## STATED PROBLEM
Copy the listing from its first line through the line containing "[Toggle navigation] (1053, 46)", both included, and change "Enter Site" to "Enter Website". Leave everything else as it is.
++++++++++
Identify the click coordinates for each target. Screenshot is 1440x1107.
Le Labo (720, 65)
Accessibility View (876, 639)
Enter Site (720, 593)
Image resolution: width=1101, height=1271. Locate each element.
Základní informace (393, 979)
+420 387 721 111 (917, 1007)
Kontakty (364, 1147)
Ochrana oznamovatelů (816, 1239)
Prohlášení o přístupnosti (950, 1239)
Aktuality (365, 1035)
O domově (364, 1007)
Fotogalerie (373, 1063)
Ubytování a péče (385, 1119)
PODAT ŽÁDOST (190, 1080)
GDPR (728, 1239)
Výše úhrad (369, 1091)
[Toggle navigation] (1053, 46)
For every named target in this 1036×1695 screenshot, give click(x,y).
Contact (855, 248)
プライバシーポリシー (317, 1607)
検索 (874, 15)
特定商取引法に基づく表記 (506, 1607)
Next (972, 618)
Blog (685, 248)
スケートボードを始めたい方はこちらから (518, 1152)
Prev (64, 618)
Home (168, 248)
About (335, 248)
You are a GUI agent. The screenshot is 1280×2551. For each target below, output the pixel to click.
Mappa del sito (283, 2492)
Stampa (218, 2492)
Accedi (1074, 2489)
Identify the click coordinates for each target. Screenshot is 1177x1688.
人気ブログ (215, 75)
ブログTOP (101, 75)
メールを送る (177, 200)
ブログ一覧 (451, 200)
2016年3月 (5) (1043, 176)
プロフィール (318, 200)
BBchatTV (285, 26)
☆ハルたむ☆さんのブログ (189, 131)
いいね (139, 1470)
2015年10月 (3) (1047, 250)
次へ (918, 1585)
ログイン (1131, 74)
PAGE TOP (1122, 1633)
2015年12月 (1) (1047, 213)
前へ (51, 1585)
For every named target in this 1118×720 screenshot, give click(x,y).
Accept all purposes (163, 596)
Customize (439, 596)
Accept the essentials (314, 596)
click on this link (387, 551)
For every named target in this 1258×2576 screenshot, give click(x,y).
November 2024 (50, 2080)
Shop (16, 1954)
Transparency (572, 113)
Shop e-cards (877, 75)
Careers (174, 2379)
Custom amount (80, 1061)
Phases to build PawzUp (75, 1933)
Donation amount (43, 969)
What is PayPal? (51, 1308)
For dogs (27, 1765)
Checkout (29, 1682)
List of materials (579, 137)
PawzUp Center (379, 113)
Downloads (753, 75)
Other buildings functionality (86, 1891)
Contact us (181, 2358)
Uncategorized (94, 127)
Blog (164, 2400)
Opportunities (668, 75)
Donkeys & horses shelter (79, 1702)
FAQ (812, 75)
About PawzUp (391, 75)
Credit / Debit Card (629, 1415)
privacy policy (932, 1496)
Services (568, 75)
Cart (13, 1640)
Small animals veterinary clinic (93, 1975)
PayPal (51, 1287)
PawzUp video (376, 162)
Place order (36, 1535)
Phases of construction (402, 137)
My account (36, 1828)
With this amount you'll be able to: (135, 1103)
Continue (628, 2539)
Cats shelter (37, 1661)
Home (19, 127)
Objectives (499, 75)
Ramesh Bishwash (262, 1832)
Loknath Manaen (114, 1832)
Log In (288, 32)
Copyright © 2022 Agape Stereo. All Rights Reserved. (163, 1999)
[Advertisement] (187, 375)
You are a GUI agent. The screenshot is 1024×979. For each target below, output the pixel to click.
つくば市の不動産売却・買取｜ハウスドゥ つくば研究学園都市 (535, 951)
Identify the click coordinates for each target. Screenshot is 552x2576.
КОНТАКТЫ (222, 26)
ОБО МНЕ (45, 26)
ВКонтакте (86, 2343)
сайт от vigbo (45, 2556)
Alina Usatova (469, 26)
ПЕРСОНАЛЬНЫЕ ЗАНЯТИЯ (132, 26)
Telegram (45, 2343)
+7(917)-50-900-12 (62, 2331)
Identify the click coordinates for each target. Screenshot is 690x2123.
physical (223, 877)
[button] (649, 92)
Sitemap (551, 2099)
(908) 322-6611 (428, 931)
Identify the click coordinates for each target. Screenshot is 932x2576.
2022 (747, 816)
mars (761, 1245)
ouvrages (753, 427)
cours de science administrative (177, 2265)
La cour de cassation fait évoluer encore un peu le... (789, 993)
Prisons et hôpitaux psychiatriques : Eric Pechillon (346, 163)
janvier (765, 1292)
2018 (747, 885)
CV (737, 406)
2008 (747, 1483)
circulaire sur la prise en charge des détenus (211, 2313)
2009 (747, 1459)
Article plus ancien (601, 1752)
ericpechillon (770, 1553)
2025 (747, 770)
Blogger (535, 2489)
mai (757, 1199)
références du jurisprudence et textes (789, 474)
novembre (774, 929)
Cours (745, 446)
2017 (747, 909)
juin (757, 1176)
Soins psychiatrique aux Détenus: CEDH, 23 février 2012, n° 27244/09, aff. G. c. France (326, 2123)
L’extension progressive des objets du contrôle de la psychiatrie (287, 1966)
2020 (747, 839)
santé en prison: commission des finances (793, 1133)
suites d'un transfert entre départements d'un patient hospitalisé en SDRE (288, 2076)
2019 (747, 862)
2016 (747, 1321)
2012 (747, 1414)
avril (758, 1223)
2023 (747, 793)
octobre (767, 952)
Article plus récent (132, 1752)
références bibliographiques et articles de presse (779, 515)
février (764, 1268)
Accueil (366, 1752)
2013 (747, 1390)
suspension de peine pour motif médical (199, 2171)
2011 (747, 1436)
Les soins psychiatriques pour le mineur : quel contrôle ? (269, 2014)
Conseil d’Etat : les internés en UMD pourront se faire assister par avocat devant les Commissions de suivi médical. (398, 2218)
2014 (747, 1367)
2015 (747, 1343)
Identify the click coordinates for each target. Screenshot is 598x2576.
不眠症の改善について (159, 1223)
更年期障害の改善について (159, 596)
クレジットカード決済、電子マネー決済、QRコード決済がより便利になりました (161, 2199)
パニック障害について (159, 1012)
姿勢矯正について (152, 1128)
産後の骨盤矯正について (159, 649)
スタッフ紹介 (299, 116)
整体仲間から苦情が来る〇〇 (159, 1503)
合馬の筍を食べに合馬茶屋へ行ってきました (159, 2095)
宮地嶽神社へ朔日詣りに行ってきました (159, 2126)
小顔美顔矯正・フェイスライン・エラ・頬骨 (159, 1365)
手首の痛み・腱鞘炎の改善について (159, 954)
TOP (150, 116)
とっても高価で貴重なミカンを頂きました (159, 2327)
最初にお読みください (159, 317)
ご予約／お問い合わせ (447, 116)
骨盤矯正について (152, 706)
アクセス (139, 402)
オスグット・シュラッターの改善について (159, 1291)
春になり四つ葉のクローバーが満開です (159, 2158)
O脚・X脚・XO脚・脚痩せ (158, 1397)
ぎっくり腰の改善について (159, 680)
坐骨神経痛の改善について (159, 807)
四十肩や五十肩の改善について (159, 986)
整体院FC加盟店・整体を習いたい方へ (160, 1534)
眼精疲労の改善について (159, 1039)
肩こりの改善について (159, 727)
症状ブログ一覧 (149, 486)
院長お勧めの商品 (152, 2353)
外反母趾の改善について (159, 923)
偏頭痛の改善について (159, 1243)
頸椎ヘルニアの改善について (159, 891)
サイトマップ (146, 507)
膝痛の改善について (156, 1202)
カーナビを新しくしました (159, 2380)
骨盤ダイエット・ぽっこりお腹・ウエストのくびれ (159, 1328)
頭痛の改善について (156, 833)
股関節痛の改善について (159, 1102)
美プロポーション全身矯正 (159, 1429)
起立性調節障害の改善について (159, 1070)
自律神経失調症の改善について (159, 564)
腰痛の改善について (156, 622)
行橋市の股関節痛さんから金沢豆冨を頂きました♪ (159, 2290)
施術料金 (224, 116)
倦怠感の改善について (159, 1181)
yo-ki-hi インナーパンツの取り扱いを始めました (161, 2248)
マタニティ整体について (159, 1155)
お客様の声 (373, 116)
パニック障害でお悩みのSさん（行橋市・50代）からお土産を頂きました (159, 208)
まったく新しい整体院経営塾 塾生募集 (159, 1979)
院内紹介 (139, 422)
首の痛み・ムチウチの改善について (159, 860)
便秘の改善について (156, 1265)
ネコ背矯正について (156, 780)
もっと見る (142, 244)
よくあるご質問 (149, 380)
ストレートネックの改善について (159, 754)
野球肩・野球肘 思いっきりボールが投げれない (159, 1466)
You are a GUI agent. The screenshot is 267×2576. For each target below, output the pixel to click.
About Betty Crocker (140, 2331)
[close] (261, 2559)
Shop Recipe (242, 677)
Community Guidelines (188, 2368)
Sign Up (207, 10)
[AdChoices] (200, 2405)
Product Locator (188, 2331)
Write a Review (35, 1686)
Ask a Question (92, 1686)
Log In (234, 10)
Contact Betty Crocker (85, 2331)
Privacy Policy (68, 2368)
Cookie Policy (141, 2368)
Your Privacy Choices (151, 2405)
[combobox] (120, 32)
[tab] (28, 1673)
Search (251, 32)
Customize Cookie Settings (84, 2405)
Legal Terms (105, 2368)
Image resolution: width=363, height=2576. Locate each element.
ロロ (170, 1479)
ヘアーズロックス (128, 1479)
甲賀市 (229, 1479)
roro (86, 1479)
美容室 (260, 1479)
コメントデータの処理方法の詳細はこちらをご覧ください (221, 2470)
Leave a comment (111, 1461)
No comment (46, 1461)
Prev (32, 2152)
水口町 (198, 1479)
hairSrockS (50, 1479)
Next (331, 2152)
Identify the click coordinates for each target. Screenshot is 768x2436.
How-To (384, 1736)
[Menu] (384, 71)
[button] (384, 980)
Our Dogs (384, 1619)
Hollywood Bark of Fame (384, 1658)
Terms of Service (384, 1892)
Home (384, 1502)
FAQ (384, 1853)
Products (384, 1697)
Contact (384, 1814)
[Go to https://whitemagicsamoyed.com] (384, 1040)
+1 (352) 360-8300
++++++++++
## RESPONSE TO THE TASK
Identify the click coordinates for each target. Screenshot is 1440x1107.
Le Labo (720, 65)
Accessibility View (876, 639)
Enter Website (720, 593)
Image resolution: width=1101, height=1271. Locate each element.
Základní informace (393, 979)
+420 387 721 111 (917, 1007)
Kontakty (364, 1147)
Ochrana oznamovatelů (816, 1239)
Prohlášení o přístupnosti (950, 1239)
Aktuality (365, 1035)
O domově (364, 1007)
Fotogalerie (373, 1063)
Ubytování a péče (385, 1119)
PODAT ŽÁDOST (190, 1080)
GDPR (728, 1239)
Výše úhrad (369, 1091)
[Toggle navigation] (1053, 46)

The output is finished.